--- Listed records ---
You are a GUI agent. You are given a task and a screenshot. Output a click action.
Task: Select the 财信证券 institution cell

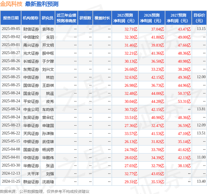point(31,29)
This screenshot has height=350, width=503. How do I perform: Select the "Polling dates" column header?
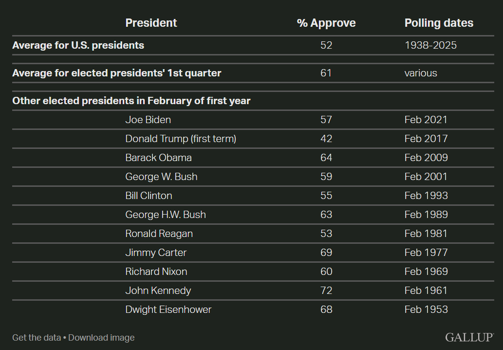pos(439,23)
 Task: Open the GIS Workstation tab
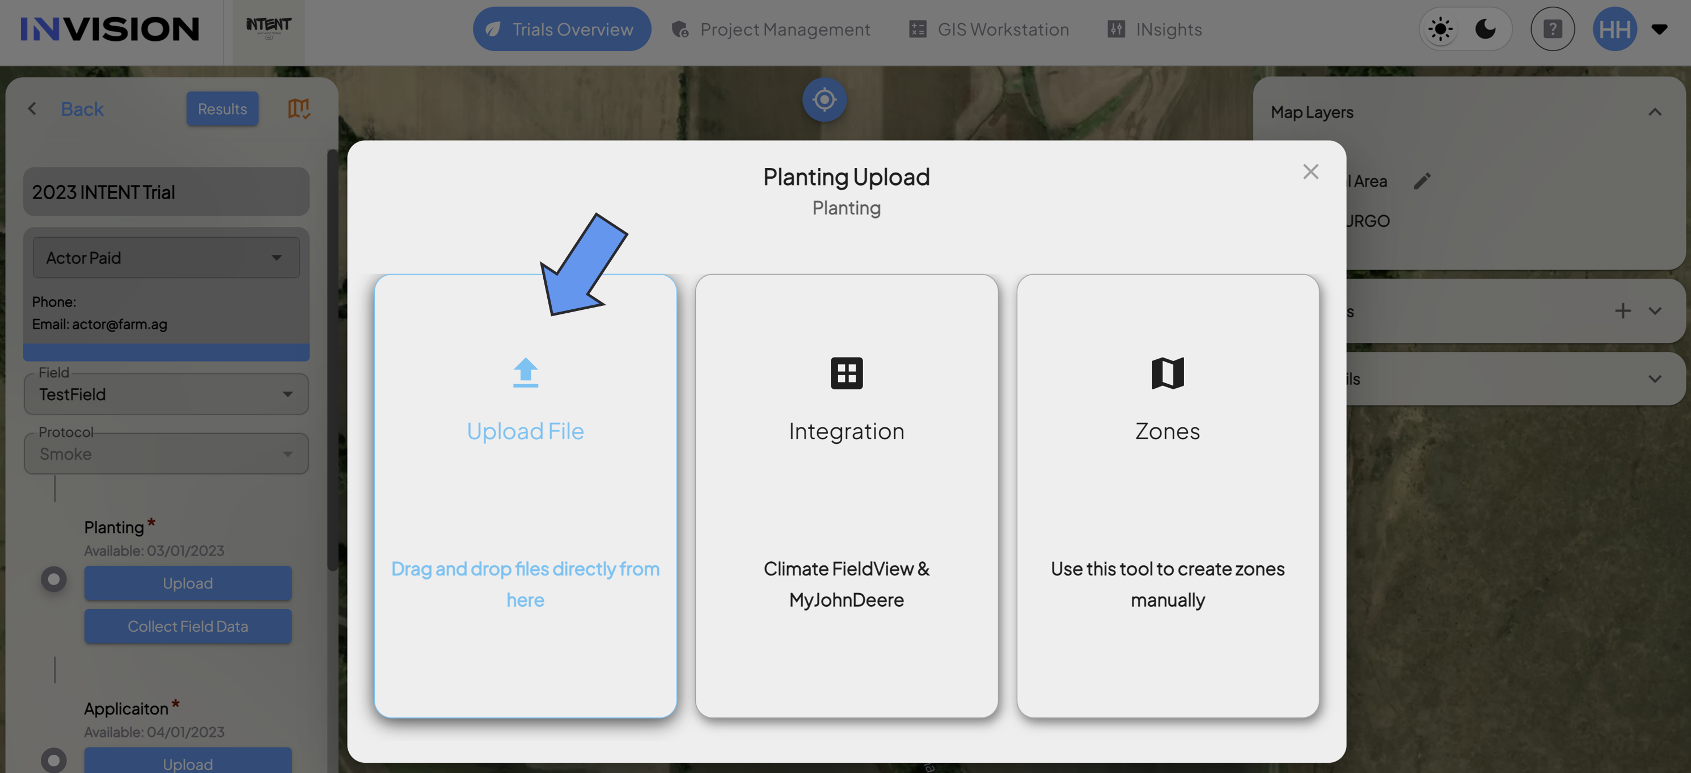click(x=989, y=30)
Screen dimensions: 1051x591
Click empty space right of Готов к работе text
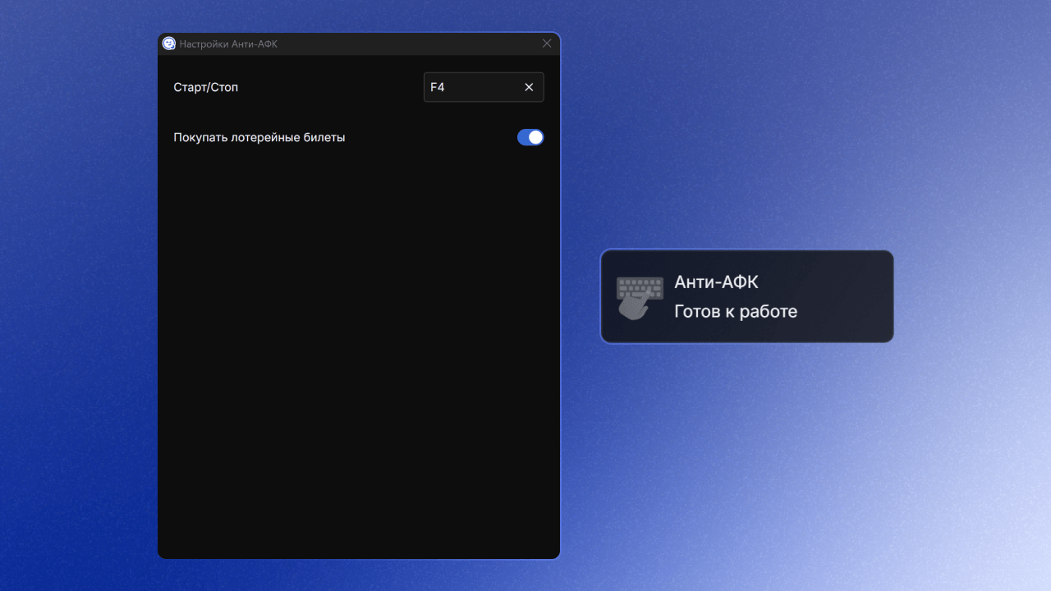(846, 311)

--- Task ---
Your copy of the data above should match it exactly, apart from the images.

--- Exercise result ---
You are a GUI agent. You are given a task and a screenshot. Output a click action.
Task: Select the 财信证券 institution cell

point(31,29)
This screenshot has height=350, width=503. How do I perform: Select the "Polling dates" column header?
pos(439,23)
 Task: Open the GIS Workstation tab
click(x=989, y=30)
Screen dimensions: 1051x591
Click empty space right of Готов к работе text
(846, 311)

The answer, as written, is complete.